Top of SOURCE MATERIAL

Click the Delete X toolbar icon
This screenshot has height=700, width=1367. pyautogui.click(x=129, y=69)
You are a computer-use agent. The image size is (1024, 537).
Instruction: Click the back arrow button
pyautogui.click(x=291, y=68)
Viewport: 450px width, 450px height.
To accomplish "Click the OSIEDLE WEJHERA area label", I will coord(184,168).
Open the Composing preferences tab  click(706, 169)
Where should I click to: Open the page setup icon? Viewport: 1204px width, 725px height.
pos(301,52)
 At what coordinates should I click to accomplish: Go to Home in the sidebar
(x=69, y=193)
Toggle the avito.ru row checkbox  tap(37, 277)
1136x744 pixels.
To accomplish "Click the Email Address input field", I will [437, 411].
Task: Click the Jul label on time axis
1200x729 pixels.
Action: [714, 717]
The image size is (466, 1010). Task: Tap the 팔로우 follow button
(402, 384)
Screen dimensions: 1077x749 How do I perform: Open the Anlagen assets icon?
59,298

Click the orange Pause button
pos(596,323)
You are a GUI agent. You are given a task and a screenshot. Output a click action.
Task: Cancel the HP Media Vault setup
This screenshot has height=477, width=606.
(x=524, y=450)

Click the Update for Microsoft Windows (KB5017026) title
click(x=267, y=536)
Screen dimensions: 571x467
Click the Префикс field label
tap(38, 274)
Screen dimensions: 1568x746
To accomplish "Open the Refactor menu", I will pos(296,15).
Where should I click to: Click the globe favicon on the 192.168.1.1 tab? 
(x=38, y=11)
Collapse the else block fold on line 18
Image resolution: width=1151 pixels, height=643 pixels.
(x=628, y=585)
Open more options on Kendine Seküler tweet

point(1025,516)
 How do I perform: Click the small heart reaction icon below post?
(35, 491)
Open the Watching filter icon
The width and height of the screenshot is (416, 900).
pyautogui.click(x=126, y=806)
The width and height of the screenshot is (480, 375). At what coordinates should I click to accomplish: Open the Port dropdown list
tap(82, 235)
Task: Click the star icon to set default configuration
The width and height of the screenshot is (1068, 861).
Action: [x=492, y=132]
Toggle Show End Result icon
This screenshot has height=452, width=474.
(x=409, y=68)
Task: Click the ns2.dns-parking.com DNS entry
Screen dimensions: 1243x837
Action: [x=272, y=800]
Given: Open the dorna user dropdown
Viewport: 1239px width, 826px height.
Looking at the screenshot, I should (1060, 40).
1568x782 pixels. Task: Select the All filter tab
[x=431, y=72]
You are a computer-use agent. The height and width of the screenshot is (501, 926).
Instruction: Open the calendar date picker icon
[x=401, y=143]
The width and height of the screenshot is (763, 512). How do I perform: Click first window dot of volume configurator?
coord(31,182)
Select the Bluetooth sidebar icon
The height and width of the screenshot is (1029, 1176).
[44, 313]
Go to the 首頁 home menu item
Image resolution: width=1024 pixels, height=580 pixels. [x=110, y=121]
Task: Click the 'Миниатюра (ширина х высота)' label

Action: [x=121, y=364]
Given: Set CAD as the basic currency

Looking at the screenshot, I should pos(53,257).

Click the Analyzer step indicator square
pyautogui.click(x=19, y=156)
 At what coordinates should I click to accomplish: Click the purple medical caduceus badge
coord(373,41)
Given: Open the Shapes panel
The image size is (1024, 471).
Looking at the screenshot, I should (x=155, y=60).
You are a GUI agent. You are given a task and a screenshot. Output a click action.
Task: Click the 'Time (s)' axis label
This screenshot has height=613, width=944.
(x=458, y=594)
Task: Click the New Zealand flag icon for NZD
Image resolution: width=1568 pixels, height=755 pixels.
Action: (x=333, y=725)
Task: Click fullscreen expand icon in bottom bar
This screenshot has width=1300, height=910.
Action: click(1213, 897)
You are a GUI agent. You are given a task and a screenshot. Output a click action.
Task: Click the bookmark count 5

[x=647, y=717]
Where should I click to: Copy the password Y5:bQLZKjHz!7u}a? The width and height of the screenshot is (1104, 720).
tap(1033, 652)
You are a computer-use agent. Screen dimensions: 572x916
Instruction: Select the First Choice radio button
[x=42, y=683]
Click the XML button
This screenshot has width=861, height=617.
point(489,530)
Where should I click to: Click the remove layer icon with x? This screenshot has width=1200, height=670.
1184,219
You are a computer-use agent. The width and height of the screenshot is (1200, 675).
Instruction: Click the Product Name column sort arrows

Bottom of SOURCE MATERIAL

● THE PROBLEM: Restate exactly the records above from their first line through the line that holds "Task: Click the Jul label on time axis", please, including both and leaving out all others.

● TASK ANSWER:
Click the Delete X toolbar icon
This screenshot has height=700, width=1367. pyautogui.click(x=129, y=69)
You are a computer-use agent. The image size is (1024, 537).
Instruction: Click the back arrow button
pyautogui.click(x=291, y=68)
Viewport: 450px width, 450px height.
To accomplish "Click the OSIEDLE WEJHERA area label", I will coord(184,168).
Open the Composing preferences tab  click(706, 169)
Where should I click to: Open the page setup icon? Viewport: 1204px width, 725px height.
pos(301,52)
 At what coordinates should I click to accomplish: Go to Home in the sidebar
(x=69, y=193)
Toggle the avito.ru row checkbox  tap(37, 277)
1136x744 pixels.
To accomplish "Click the Email Address input field", I will [437, 411].
Task: Click the Jul label on time axis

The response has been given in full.